Diana nodded. “I’m always amazed how ready people are to think the worst about someone without a lick of proof.”
“Your client was convicted?”
Diana put down her fork, her appetite suddenly abandoning her. “He took his own life.”
“I’m sorry.”
Jack had spoken the words softly. Without his impressive array of facial expressions and tonal range, he still sounded very sincere. Diana wondered how he’d managed to do that. Was that ability part of his training, or could it be she was seeing the real him?

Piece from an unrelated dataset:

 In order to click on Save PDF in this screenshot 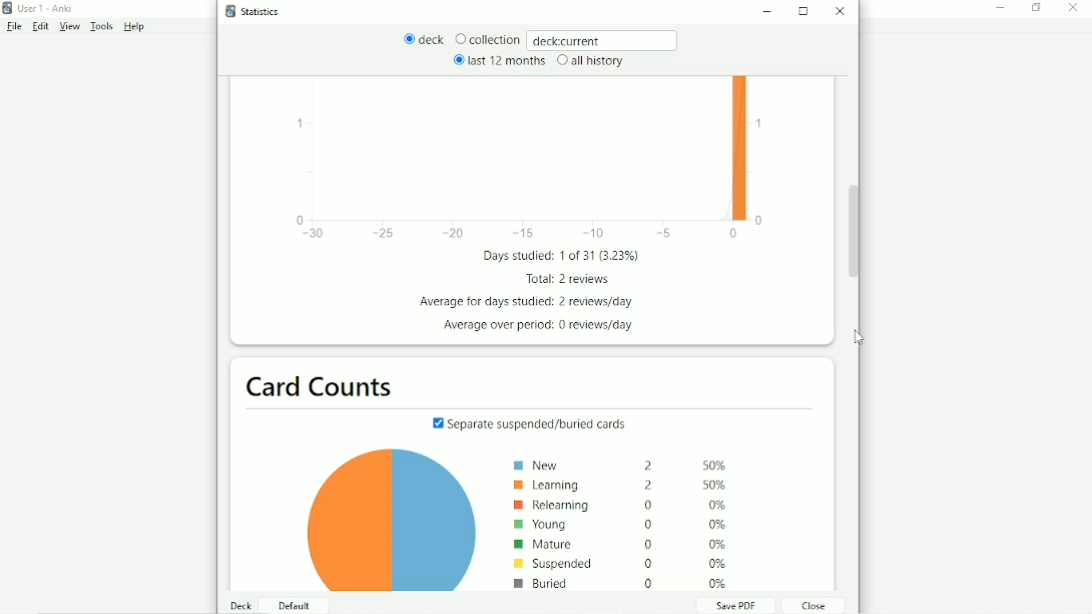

“When did this happen?” he asked after a moment.
She hadn’t thought she’d share this next part. Now she realized she wanted to.
“Two years ago. I’m still not able to discuss the case dispassionately. Maybe I never will be. My client was a good man who loved his wife dearly. He was depressed over her death and filled with guilt for having had a part in ending her life prematurely, however unintentional.”
“Is that why he killed himself?”
“I think he would have come out of his depression if he hadn’t been unfairly accused and tried. He left a letter, thanking me for believing him and asking me to make sure that the hospice nurse was not victimized.”
“What did Staker say when you showed him the letter?”
Diana spoke the words through a clenched jaw. “He said he wished the guy hadn’t killed himself before the jury had reached their guilty verdict because he was robbed of another win. Staker was competing with the prosecutor in a neighboring county for most convictions within a calendar year.”
Jack called Staker a filthy name, so filthy in fact that Diana decided right then that she liked Jack very much.
“Is Staker in another competition?” he asked, his tone cool with contempt. “Or does he have a vendetta against Connie?”